• [Selected passage]:
◆ ◆ ◆ ◆ ◆ ◆ ◆

An (binary) (nmd)-code \(\mathcal{C}\) is a subset of \(\{0,1\}^m\) such that \(|\mathcal{C}| = 2^n\) and for any two codewords \(\mathbf {{x}}, \mathbf {{y}}\in \mathcal{C}\), \(\mathsf {wt}(\mathbf {{x}}\oplus \mathbf {{y}}) \le d\). The code is linear (denoted [nmd]-code) if \(\mathcal{C}\) is the row span of some matrix \(\mathbf {{C}}\in \{0,1\}^{n \times m}\).

Definition 2.1

(Nearest Codeword Problem \((\mathsf {NCP})\)). The nearest codeword problem \(\mathsf {NCP}_{n, m, w}\) is characterized by \(n,m,w \in \mathbb {Z}\) and is defined as follows. The input consists of a matrix \(\mathbf {{C}} \in \mathbb {Z}^{n \times m}\) which is the generator of a code, along with a vector \(\mathbf {{t}} \in \mathbb {Z}^m\) such that \(\mathbf {{t}} = \mathbf{s}^T \mathbf {{C}} + \mathbf {{x}}^T\) for some \(\mathbf{s}\in \mathbb {Z}_2^n, \mathbf {{x}} \in \mathbb {Z}_2^m\) with \(\mathsf {wt}(\mathbf {{x}}) = w\). The problem is to find \(\mathbf{s}\).

◆ ◆ ◆ ◆ ◆ ◆ ◆

• [Dataset extract]:
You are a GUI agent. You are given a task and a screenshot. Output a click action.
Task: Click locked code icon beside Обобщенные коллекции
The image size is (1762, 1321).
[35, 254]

◆ ◆ ◆ ◆ ◆ ◆ ◆

• [Task to carry out]:
Copy out the passage on codes and the nearest codeword problem word for word, from start to finish.

• [Output for this exercise]:
An (binary) (nmd)-code \(\mathcal{C}\) is a subset of \(\{0,1\}^m\) such that \(|\mathcal{C}| = 2^n\) and for any two codewords \(\mathbf {{x}}, \mathbf {{y}}\in \mathcal{C}\), \(\mathsf {wt}(\mathbf {{x}}\oplus \mathbf {{y}}) \le d\). The code is linear (denoted [nmd]-code) if \(\mathcal{C}\) is the row span of some matrix \(\mathbf {{C}}\in \{0,1\}^{n \times m}\).

Definition 2.1

(Nearest Codeword Problem \((\mathsf {NCP})\)). The nearest codeword problem \(\mathsf {NCP}_{n, m, w}\) is characterized by \(n,m,w \in \mathbb {Z}\) and is defined as follows. The input consists of a matrix \(\mathbf {{C}} \in \mathbb {Z}^{n \times m}\) which is the generator of a code, along with a vector \(\mathbf {{t}} \in \mathbb {Z}^m\) such that \(\mathbf {{t}} = \mathbf{s}^T \mathbf {{C}} + \mathbf {{x}}^T\) for some \(\mathbf{s}\in \mathbb {Z}_2^n, \mathbf {{x}} \in \mathbb {Z}_2^m\) with \(\mathsf {wt}(\mathbf {{x}}) = w\). The problem is to find \(\mathbf{s}\).